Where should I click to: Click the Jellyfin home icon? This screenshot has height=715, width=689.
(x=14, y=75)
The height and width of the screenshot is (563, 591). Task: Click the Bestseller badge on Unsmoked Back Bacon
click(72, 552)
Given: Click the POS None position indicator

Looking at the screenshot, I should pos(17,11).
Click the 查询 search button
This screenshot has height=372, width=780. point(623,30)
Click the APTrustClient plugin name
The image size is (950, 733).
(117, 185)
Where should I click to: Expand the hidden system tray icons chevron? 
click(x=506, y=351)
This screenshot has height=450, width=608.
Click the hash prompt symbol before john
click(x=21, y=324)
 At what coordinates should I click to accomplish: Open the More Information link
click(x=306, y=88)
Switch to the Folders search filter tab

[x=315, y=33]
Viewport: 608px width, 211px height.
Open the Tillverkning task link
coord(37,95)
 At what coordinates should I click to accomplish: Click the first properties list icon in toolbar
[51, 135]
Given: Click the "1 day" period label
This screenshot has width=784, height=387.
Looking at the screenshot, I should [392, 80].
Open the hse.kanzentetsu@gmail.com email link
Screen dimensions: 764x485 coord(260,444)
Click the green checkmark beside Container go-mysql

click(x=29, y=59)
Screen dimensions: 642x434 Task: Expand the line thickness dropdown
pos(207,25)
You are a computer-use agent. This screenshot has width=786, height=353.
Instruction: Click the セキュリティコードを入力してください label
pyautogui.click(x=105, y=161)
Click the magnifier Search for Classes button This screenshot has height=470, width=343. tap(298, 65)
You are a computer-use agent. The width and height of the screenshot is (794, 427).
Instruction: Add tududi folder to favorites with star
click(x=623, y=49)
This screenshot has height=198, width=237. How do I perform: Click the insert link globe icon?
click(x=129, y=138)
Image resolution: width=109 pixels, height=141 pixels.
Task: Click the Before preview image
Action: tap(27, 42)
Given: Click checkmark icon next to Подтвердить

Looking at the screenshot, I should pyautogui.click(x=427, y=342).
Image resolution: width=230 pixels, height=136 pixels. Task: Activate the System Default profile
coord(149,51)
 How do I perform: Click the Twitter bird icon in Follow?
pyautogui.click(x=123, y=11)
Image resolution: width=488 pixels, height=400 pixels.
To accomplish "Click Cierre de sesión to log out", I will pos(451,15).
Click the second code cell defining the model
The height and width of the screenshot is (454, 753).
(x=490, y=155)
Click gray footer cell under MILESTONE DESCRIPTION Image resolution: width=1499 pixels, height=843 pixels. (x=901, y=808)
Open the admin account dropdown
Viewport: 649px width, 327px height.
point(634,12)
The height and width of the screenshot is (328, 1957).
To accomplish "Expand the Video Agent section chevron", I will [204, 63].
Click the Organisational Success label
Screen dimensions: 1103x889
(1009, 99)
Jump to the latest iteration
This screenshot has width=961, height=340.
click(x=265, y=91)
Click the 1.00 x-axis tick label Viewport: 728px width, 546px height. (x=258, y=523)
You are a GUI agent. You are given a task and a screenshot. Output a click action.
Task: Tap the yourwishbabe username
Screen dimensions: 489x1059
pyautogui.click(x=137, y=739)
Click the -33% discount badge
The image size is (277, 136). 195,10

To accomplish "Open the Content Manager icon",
==========
> _The problem_:
Every line from the one with "Click the -33% discount badge" through the last line of the records above should be returned exactly, please, and no others.

> _Reply to the exercise_:
Click the -33% discount badge
The image size is (277, 136). 195,10

To accomplish "Open the Content Manager icon",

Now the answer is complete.